When the edits were put into place Oct. 30, 2000, HCFA stipulated that an E/M service would be payable on the same day as the bundled procedures only if it was significant and separately identifiable. Coders were required to append the E/M service with modifier -25 (significant, separately identifiable evaluation and management service by the same physician on the same day of the procedure or other service) when submitting the claim.

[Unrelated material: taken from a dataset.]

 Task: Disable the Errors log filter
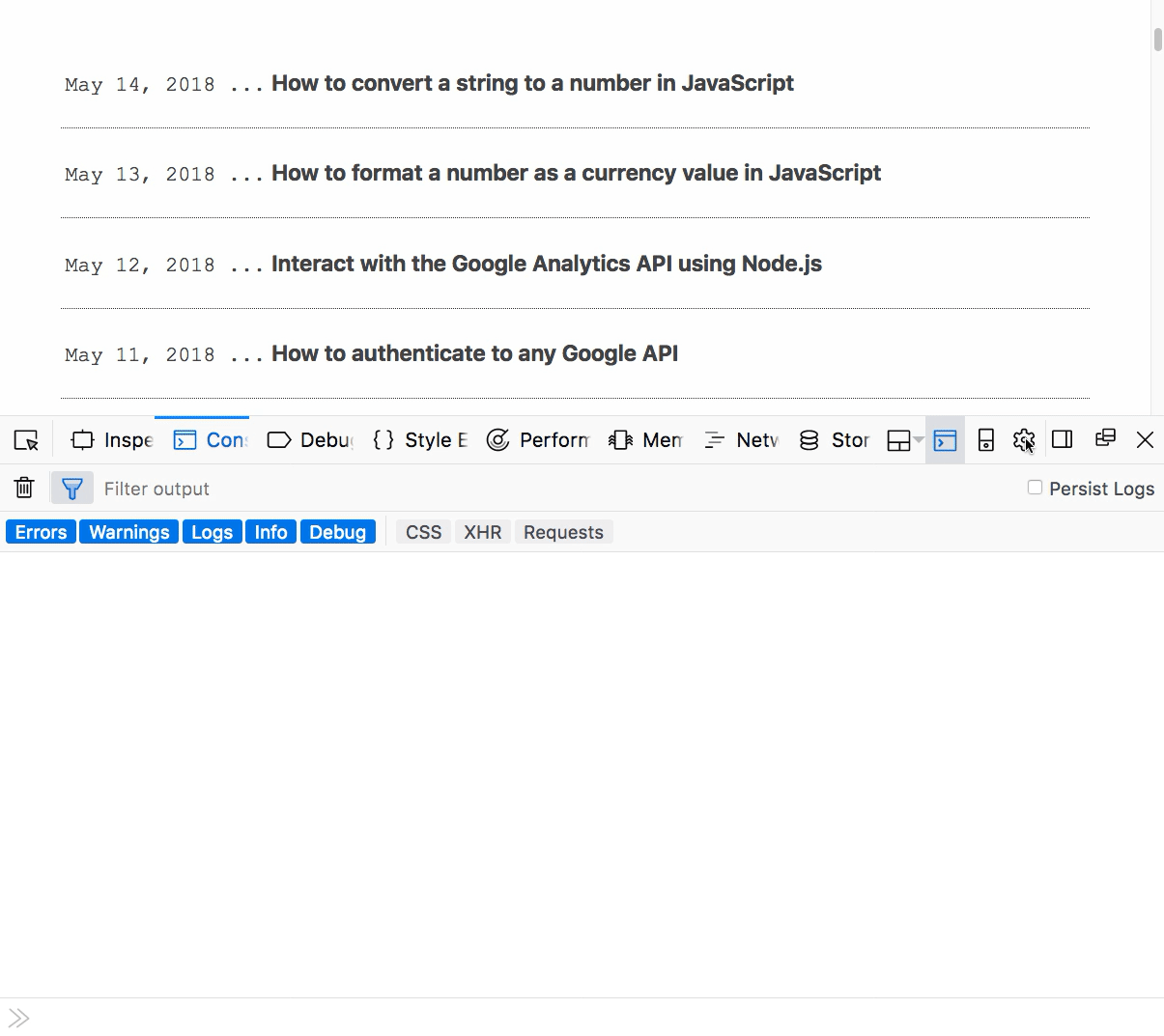point(40,531)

HCFA has provided no reason for the suspension. However, coding experts believe the agency is responding to physicians and coders who have reported a big increase in denials when they bill E/M services with diagnostic tests like x-rays, spirometry, EKGs and cardiac event monitoring, even when modifier -25 is attached. HCFA has not closed the door on reintroducing the suspended edits, but has made clear its intentions to educate physicians and carriers about the appropriate use of modifier -25 and what constitutes a significant, separately identifiable E/M service.
Edits Were Intended to Prevent Double-dipping
HCFAs apparent determination to pay only for E/M services deemed significant and separate is due, at least in part, to chronic double-dipping by some physicians when diagnostic tests are performed, says Susan Callaway, CPC, CCS-P, an independent coding and reimbursement specialist and educator in North Augusta, S.C. In fact, when it introduced the edits, HCFA stated they were designed to prevent the practice of physicians reporting an E/M service code for the inherent evaluative component of the procedure itself. Because every procedure has an inherent E/M component, for an E/M service to be paid separately, a significant, separately identifiable service would need to be documented in the medical record.

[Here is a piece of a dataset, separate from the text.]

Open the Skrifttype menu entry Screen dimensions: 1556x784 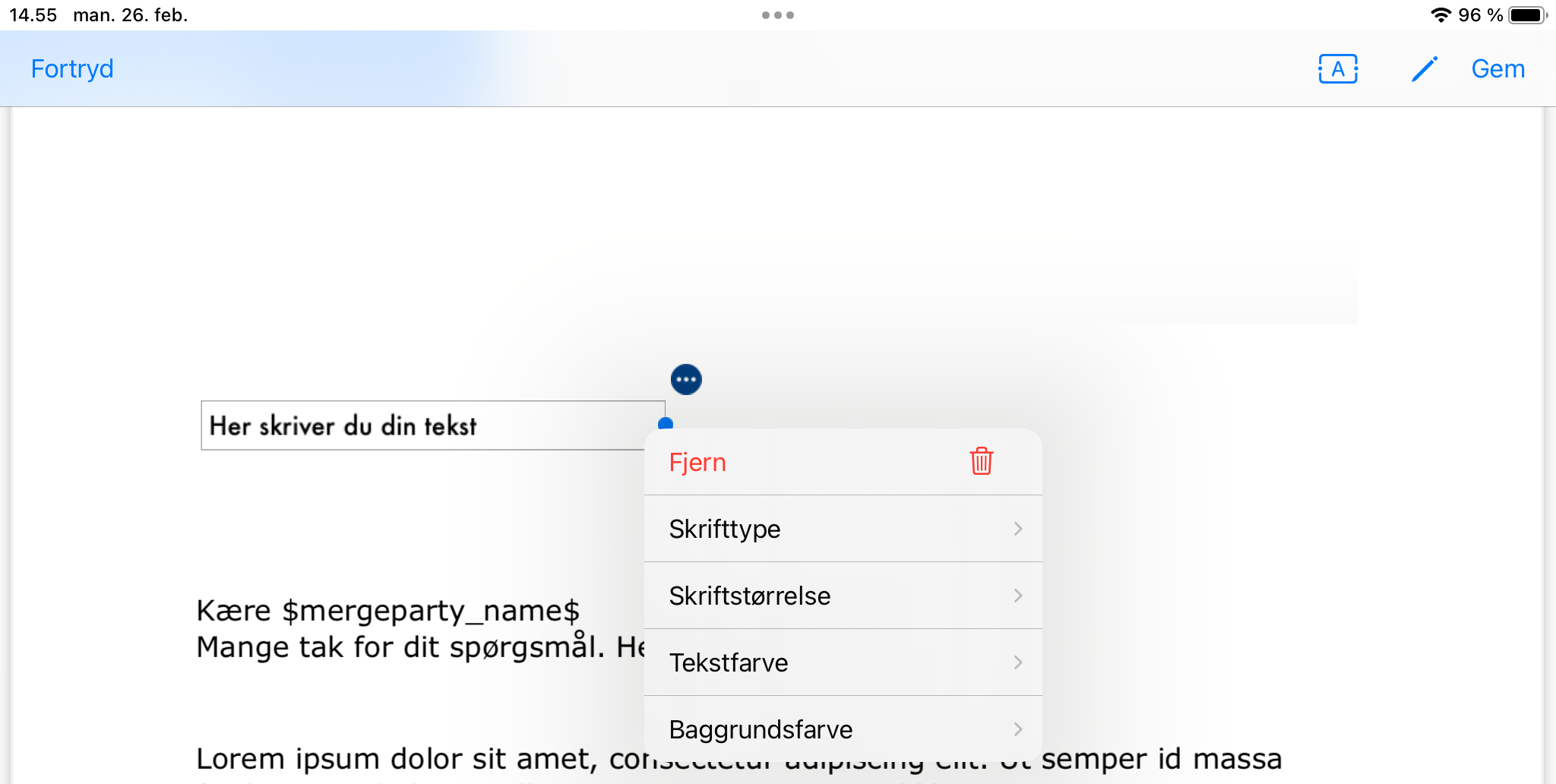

Although HCFA now says that any denied claims involving E/M services and diagnostic tests submitted after Oct. 30 should be resubmitted, it recommends that physicians continue to attach modifier -25 to the E/M service when refiling the claim. In other words, family physicians must demonstrate in the patients medical record that the E/M service was significant and separately identifiable. Presumably, any new E/M services performed with a variety of diagnostic tests and other services with no global days also require modifier -25.
Reporting E/M Services With Modifier -25 Correctly
Family practices may report an E/M service (modified by -25) and expect payment if documentation indicates the visit led to the decision to perform the procedure, according to Christine Schon, FACMPE, senior director of physician practice operations with Bassett Health Care, an integrated delivery system serving the rural population in central and upstate New York.

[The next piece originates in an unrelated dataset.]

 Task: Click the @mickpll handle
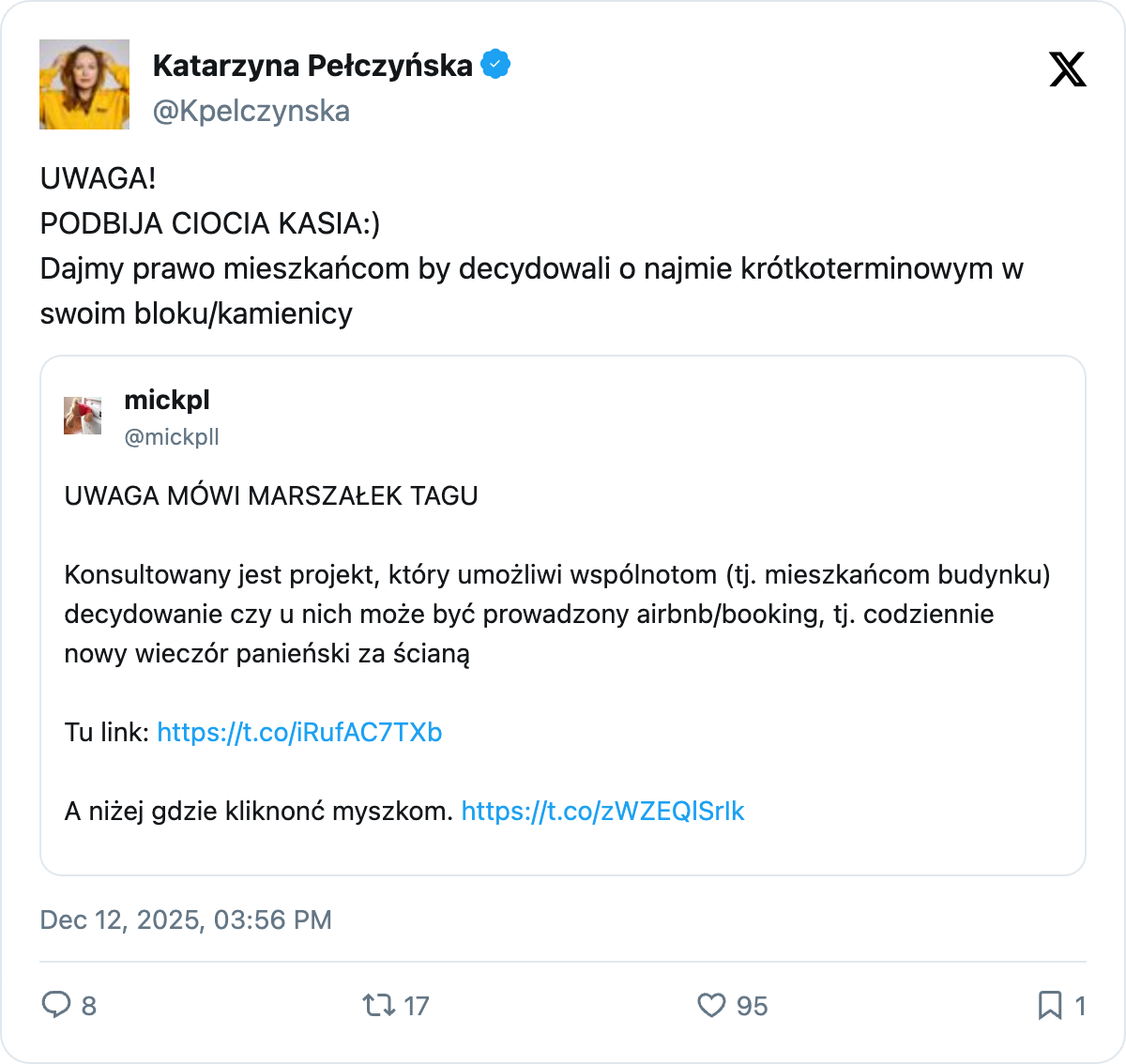click(x=172, y=437)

For instance, a patient may schedule an office visit because she has been experiencing wheezing and shortness of breath while she exercises. The family physician performs a complete workup, including history, examination and medical decision-making. In addition, the doctor conducts a bronchospasm evaluation. In this case, both the spirometry code (94060, bronchospasm evaluation: spirometry as in 94010, before and after bronchodilator [aerosol or parenteral]) and appropriate level E/M code, appended with modifier -25 (i.e., 99213-25), may be reported.
To support the claim, Schon suggests that different diagnosis codes be linked to each of the services provided. For instance, 786.07 (dyspnea and respiratory abnormalities, wheezing) may be linked to the E/M code, while 493.00 (extrinsic asthma, without mention of status asthmaticus) may be linked to the pulmonary function test code.